Hacker News new | past | comments | ask | show | jobs | submit login
Analyzing GitHub, how developers change programming languages over time (sourced.tech)
186 points by nicolrx on July 12, 2017 | hide | past | favorite | 56 comments



Unfortunate they had to exclude Javascript. I understand why they chose to do that, but that's a HUGE chunk of data that's been pretty much randomly ignored. So can this really be considered a fair analysis given that?


No one has a choice with JavaScript. Theoretically you could go native or transpile but it's very rare.

Therefore, if you included it, the data wouldn't lead to meaningful conclusions. I feel like this was pretty obvious from the article and that the explanation was enough. For example, substituting node for js seemed to work well enough.


No one really has a choice with C, but its tally was very interesting..

I think there is a lot more vertical movement and the horizontal stuff might be a sideshow without considering overlap or experience with C or JavaScript as significant in how one transitions between purely competing languages.

But JavaScript's real problem for the analysis might be that its competition is largely excluded since the walled garden apps rarely have related code on GitHub, even if their language is present.


There's a huge choice for C. For a lot of uses, you can use C++, Go, Java, Rust, or a few other systems languages. The only thing that needs C is some very niche embedded stuff, or the Linux kernel (also niche).


All the major Unix kernels are in C. If it continues this trend, it seems clear that new kernels in new languages will be needed, or existing kernels will need to be ported to other languages. A memory safe one would be cool...


Well, if you think that C is going to go the way of conversational Latin, that would probably be accurate. I doubt that's accurate, because:

1. The fact that fewer people are choosing C for other projects doesn't mean they can't or won't learn it for kernels.

2. Nobody has yet to produce a language that is clearly superior to C for systems programming. Otherwise, we would be seeing movement towards that language instead of Java and Python.

The other thing to remember is that these are GitHub projects; the vast majority of them are not going to be kernels but application software or libraries. That would explain the moves from C to Java and Python; it's easier to write applications in those languages.


> clearly superior to C for systems programming.

I would argue Rust already has.


I think Rust doesn't have the speed props for that yet. It might in the future, but that's probably one of the reasons.


Rust has been shown to outperform C in some cases and in most be on par.

This isn't scientific: http://benchmarksgame.alioth.debian.org/u64q/rust.html


What isn't scientific?

tomsmeding's comment?

Your statement "Rust has been shown to…"?

The website you point to?

(What is "This isn't scientific" even supposed to mean?)


When someone writes a system based on Rust, that claim will be much stronger.


Some of my favorite examples:

https://os.phil-opp.com

https://github.com/helena-project/tock

https://www.redox-os.org

https://github.com/redox-os/tfs

https://github.com/intermezzOS/kernel

The biggest application example:

https://github.com/servo/servo

And some self promotion:

https://github.com/bluejekyll/trust-dns

----

I encourage all programmers to check it out. You may discover like me, that Rust is a compiler and language which guards against all the hard learned lessons I've had over my career. It's an amazing language to program in.

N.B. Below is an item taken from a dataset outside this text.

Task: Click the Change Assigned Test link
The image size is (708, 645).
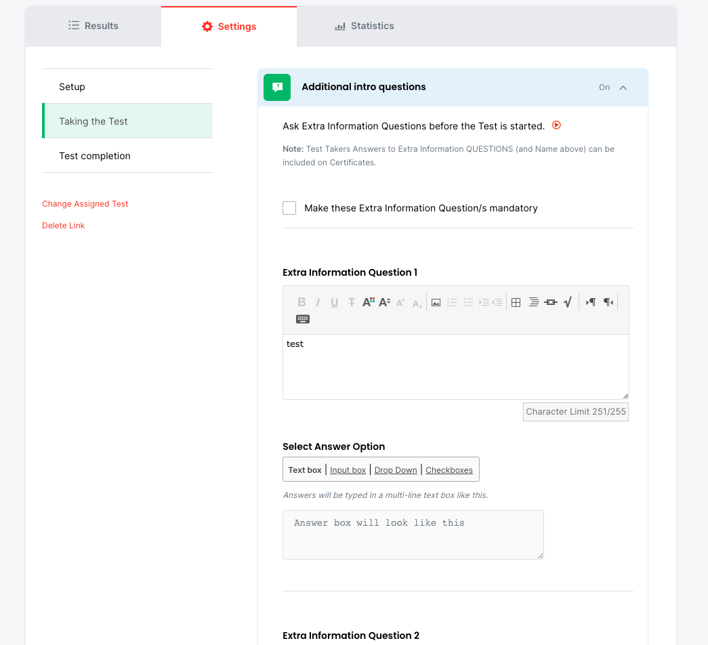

What kind of "system" are you looking for?


Or maybe C is uniquely suited to the task of writing a kernel, after all that's what it was designed for.


Not really, kernels were being written in HLL 10 years before C existed, and at strange places like IBM research.

The only good thing about it is that the language is easier to write a compiler for, as it is basically a portable macro assembler, specially the K&R C variant.



Operating systems were written in high(er) level languages a number of years before C, or UNIX, were invented.


Right, so the restrictions on at the bottom seem pretty meaningless, and that matches the migration off of C.

So how do we justify this JavaScript as forced labor argument?

The programmer can decide to do webapps that run atop C and get assistance from a backend that ultimately runs on C. The programmer can use backend frameworks that deliver incantations in JavaScript much like their downcalls to C.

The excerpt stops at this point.